Gabelli: Don't forget corn, wheat and beans.
Cohen: Also, the consumer is coming back. Working people are seeing their incomes grow. The savings rate has moved up to 5%-6%, and even so, consumption growth has been good. But then there's the second discussion, about structural or long-term issues. Much of the unemployment problem in the U.S. is structural, and started well before the financial crisis. You could see the educational deficit building more than 10 years ago.
How do you account, then, for the U.S. winning so many Nobel prizes in science?

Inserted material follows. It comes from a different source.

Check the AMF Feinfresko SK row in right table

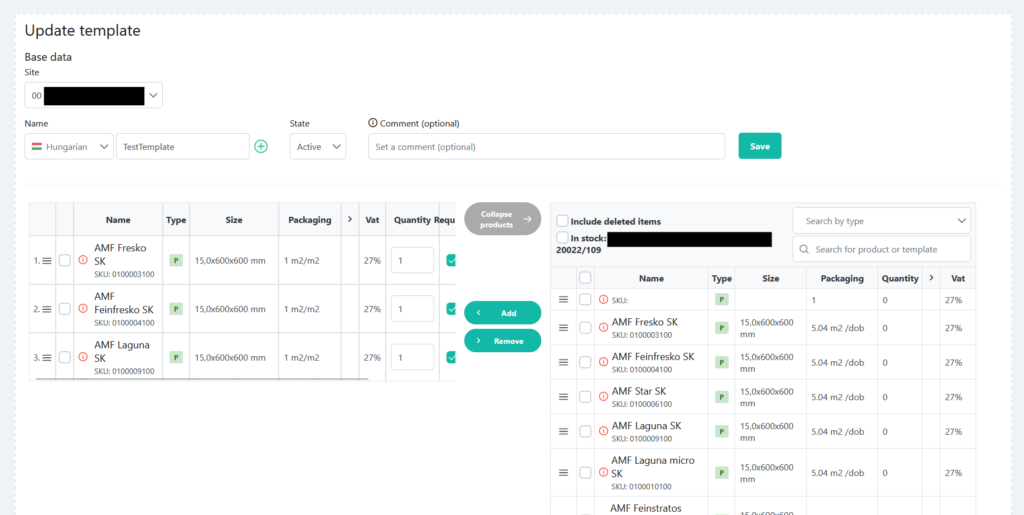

Cohen: We have the best university and postgraduate system in the world. But many of our average workers are not participating in it. The percentage of the U.S. population with a four-year college degree hasn't increased in a decade. We used to be ranked No. 1. Now many countries have jumped ahead of us. When you dig a little deeper, the likelihood of a young woman having a four-year college degree has increased in the past 10 years. The likelihood of a young man having one has declined. Beginning 10 years ago, a lot of young men went directly into construction and manufacturing employment. When the recession hit, we saw a significant difference in the unemployment rate between men and women. Right now the unemployment rate for men is two percentage points higher than it is for women. There is also an enormous gap by educational level. Unemployment has skyrocketed for those who have only a high-school degree.
In the U.S., it's not just the percentage of those graduating but what they're studying. The number of students getting degrees in STEM—science, technology, engineering and math—has fallen dramatically in the past 10 to 15 years. Also, in the 10 years ended before the financial crisis, median family income in the U.S. declined 4%. Among blue-collar workers, it was down 8%.
You can't force someone to study math.